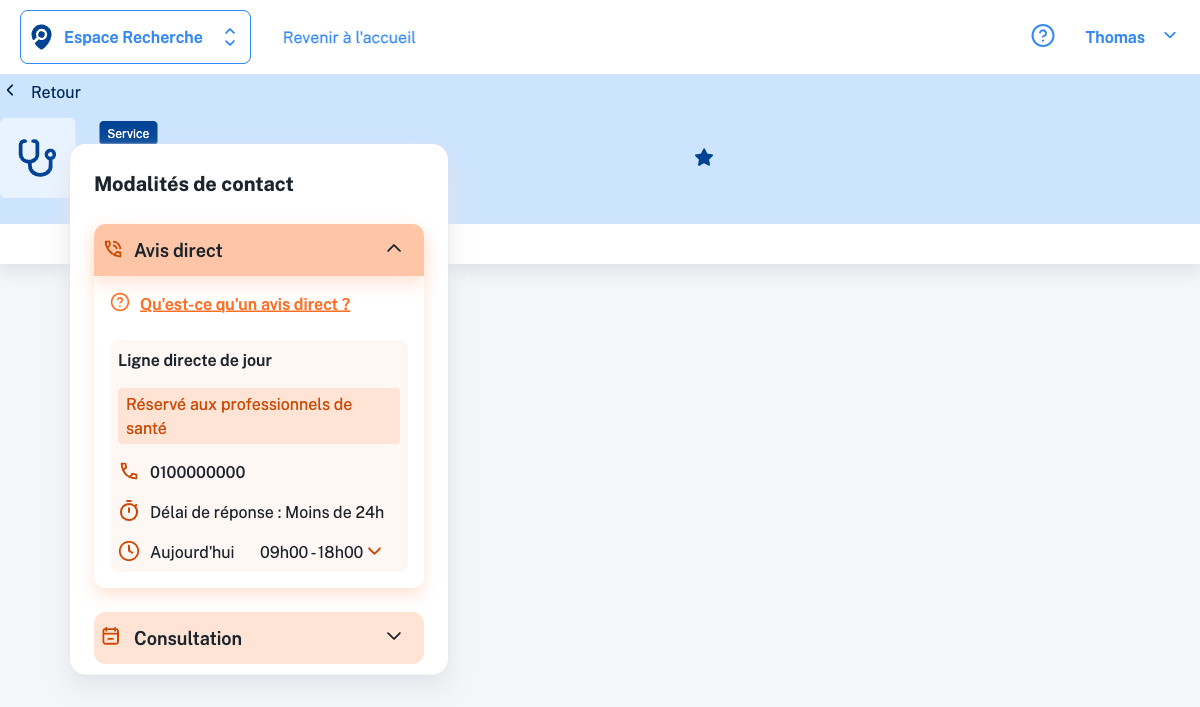1200x707 pixels.
Task: Click the stethoscope service icon
Action: pyautogui.click(x=37, y=157)
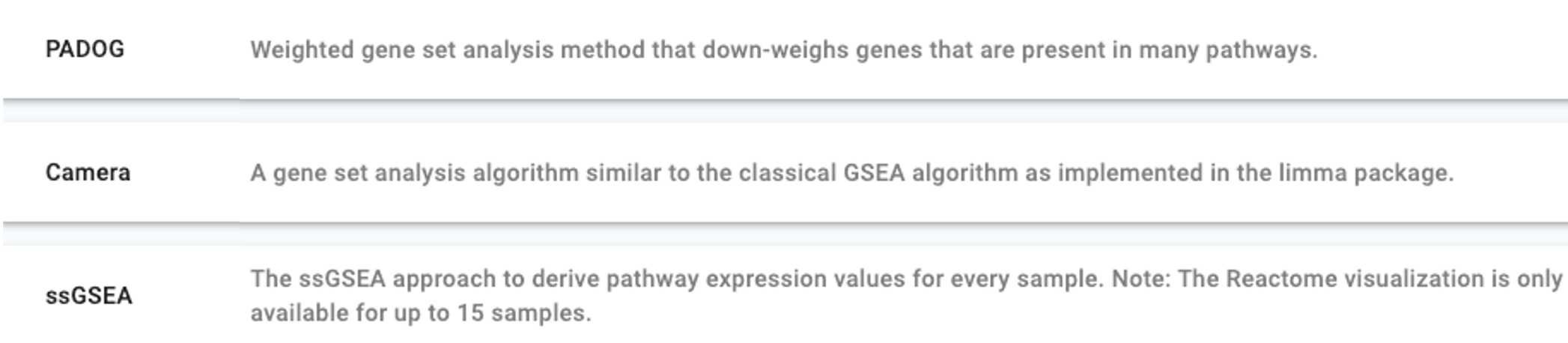The image size is (1568, 343).
Task: Click 'A gene set analysis' in Camera row
Action: (357, 173)
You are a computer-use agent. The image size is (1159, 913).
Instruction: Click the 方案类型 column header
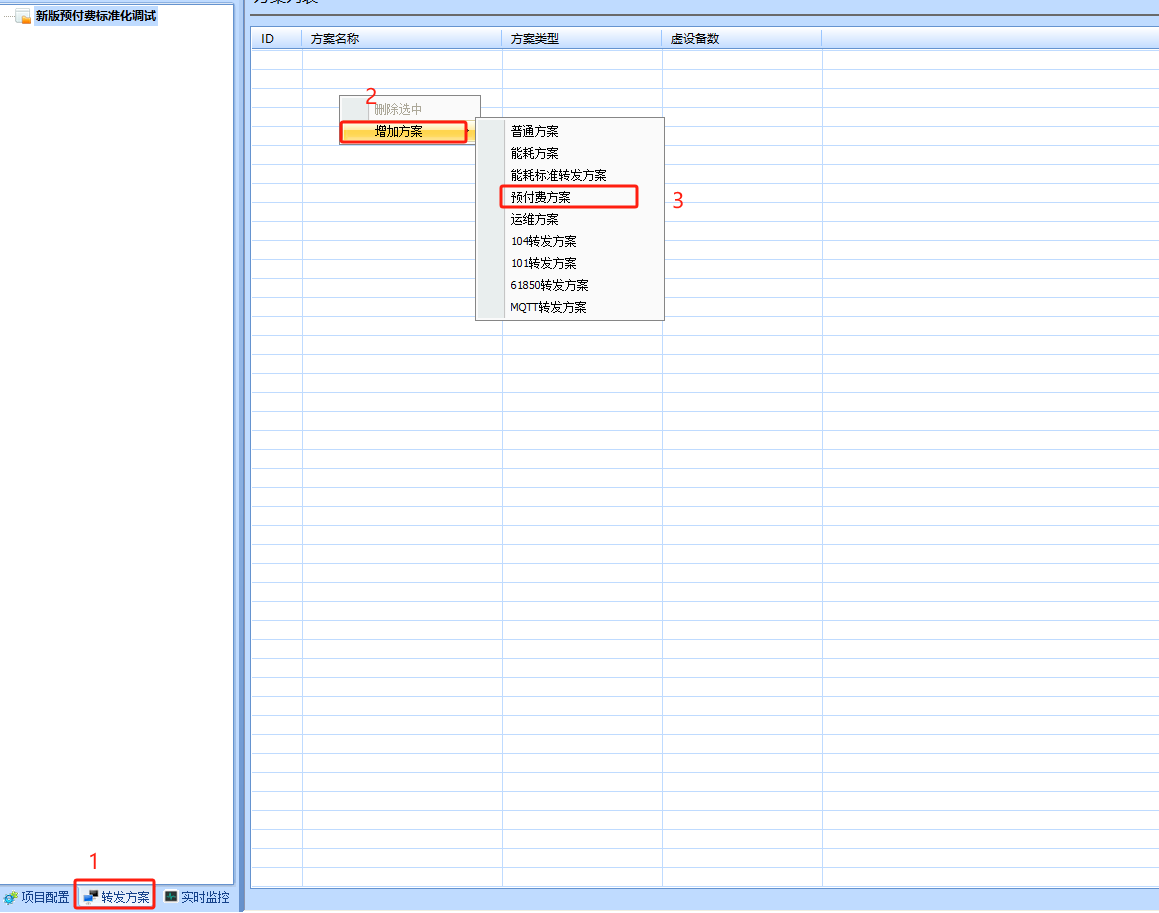click(x=535, y=39)
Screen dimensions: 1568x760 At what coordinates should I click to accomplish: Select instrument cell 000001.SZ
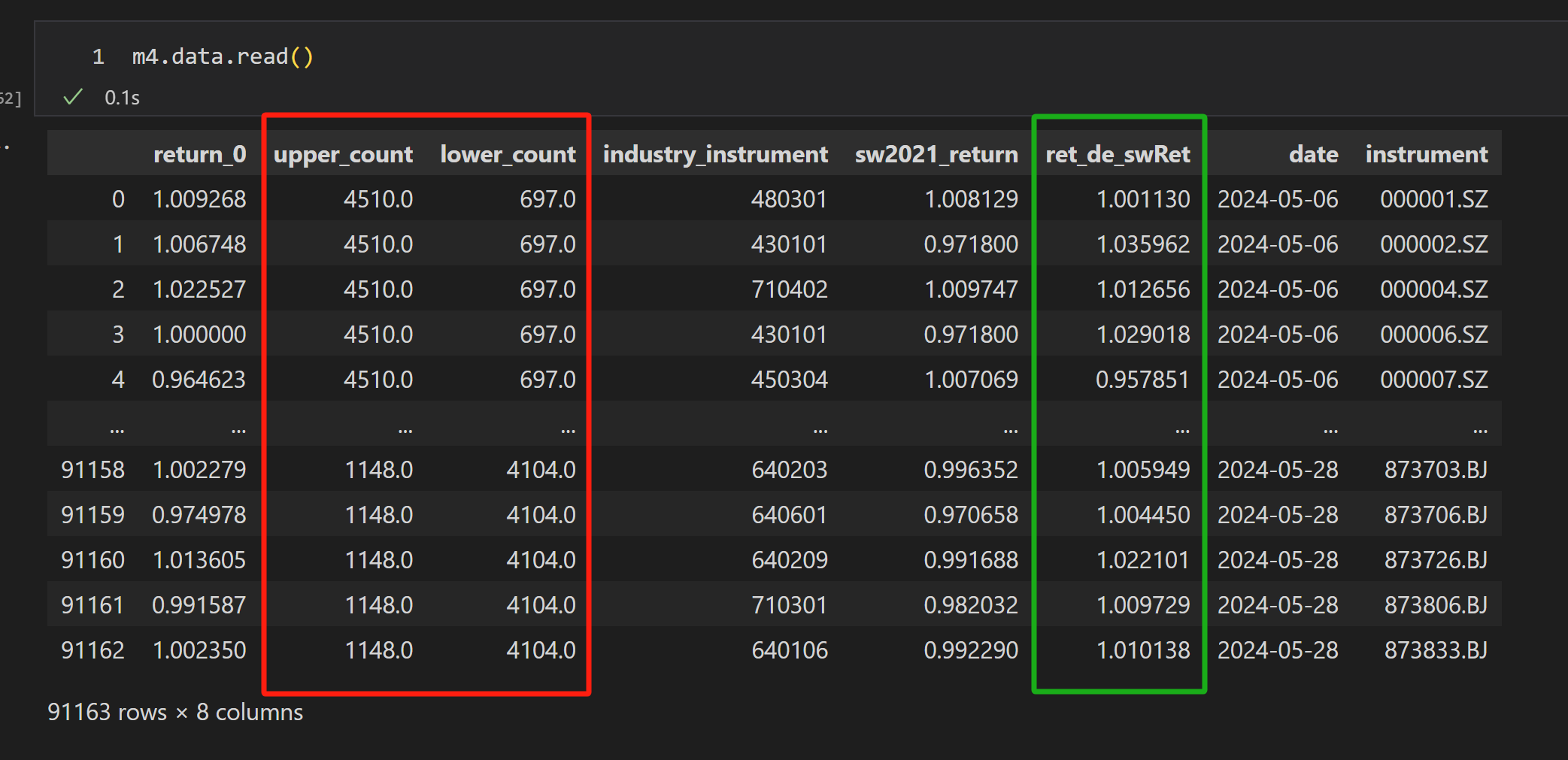[1433, 199]
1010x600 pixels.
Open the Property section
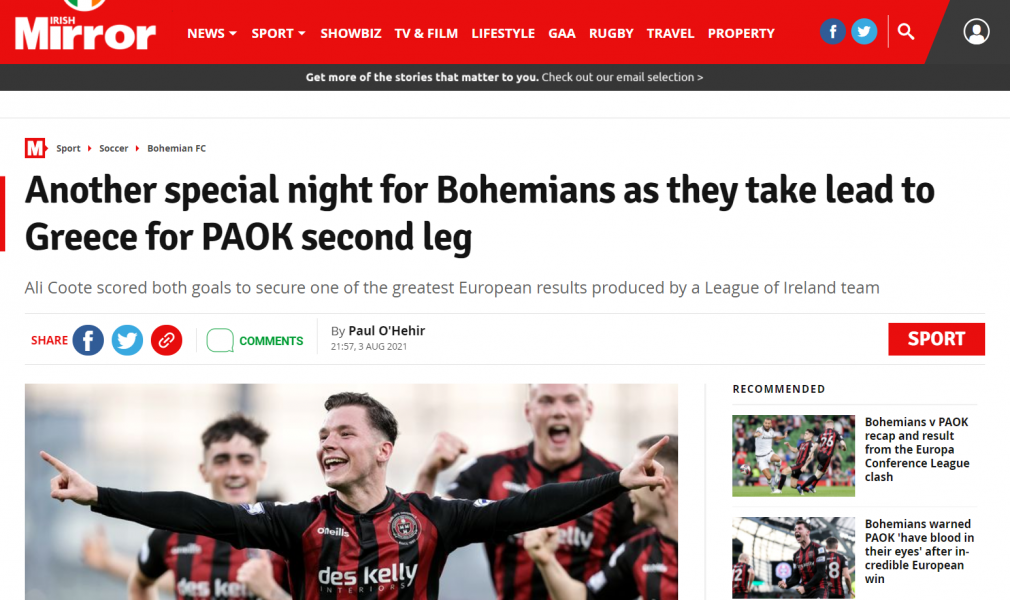(741, 34)

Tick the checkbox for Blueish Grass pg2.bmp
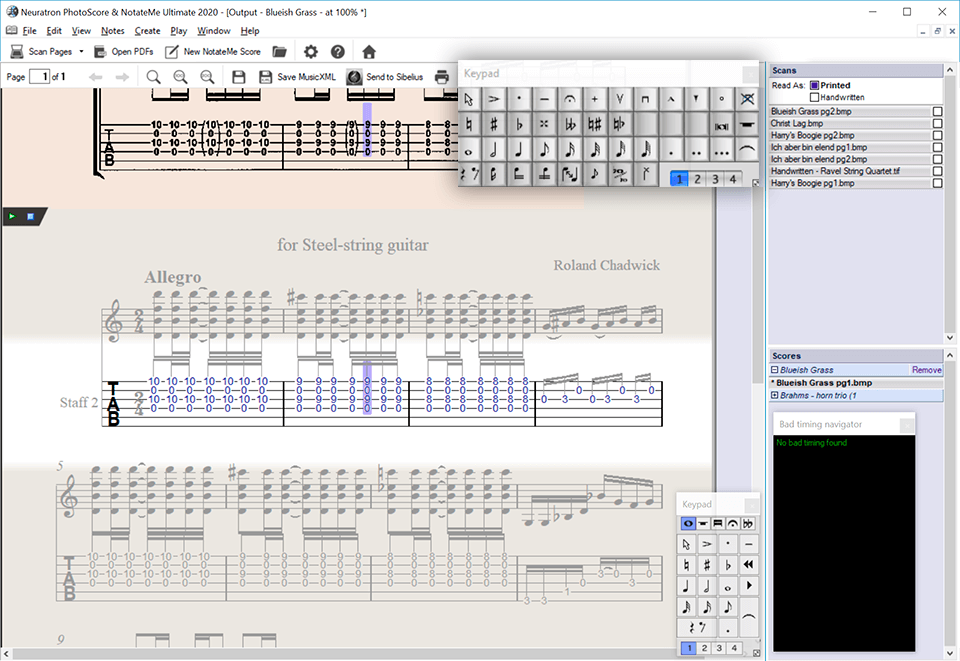937,111
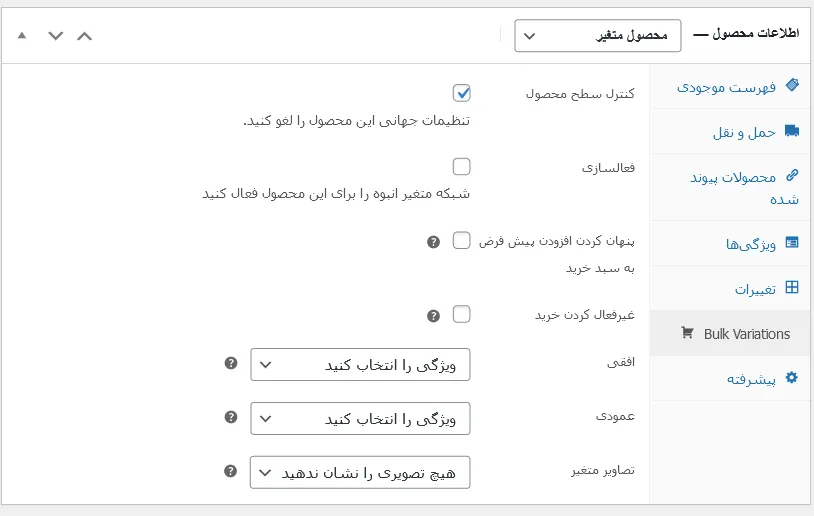Viewport: 814px width, 516px height.
Task: Click the محصولات پیوند شده link icon
Action: click(x=792, y=175)
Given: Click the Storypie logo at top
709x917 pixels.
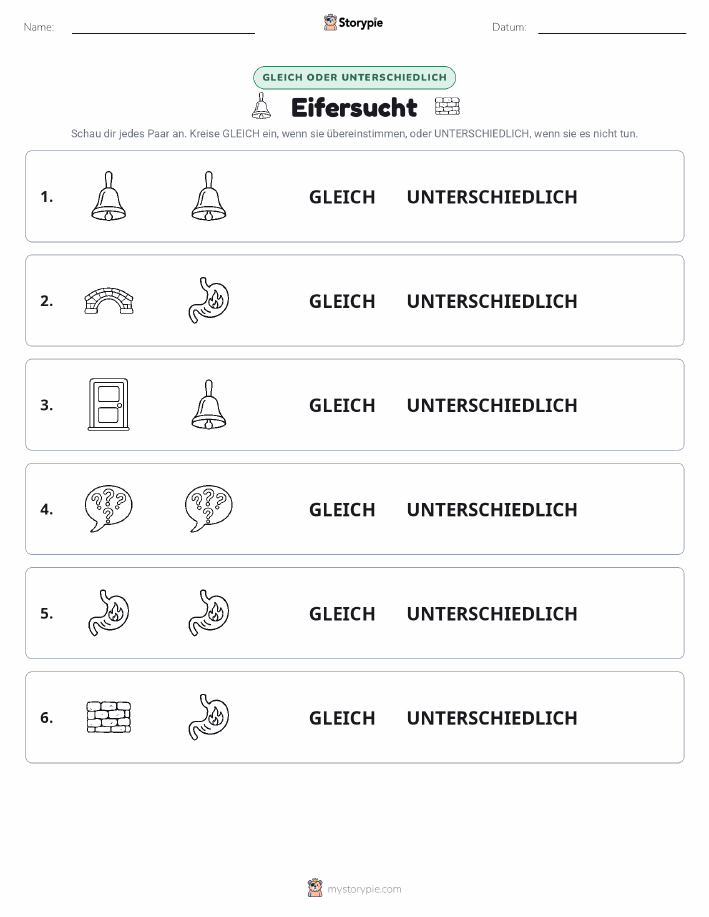Looking at the screenshot, I should click(x=353, y=23).
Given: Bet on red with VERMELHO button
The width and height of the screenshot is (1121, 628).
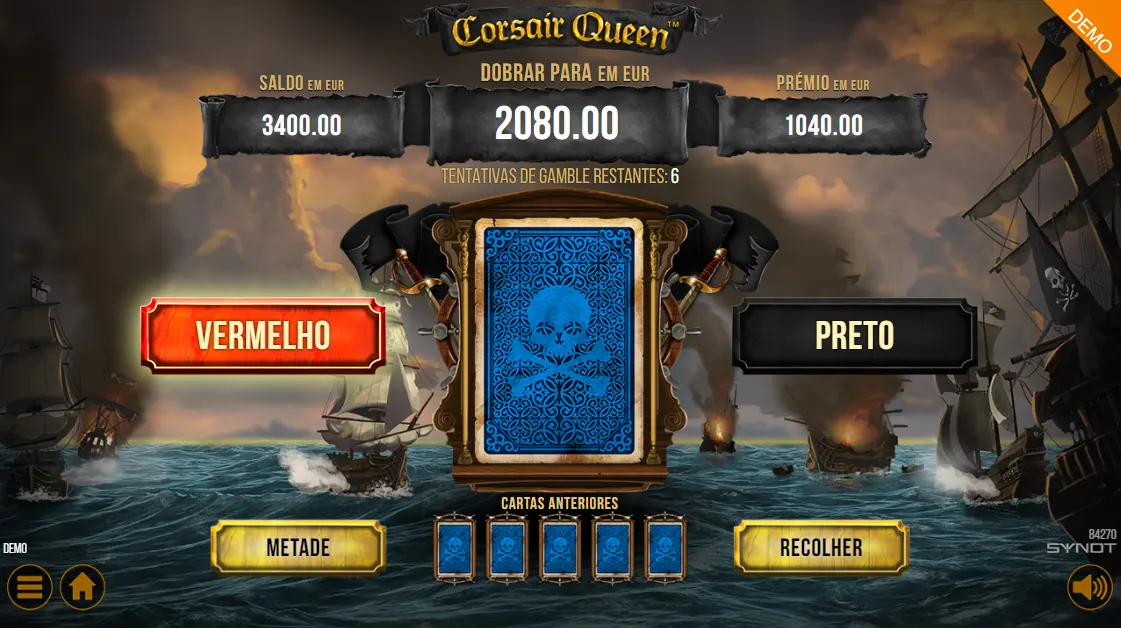Looking at the screenshot, I should point(263,335).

* [Problem to solve] Find the number of lines in the entries above that hold the string "Given", and write only that number.

* [Worked solution] 2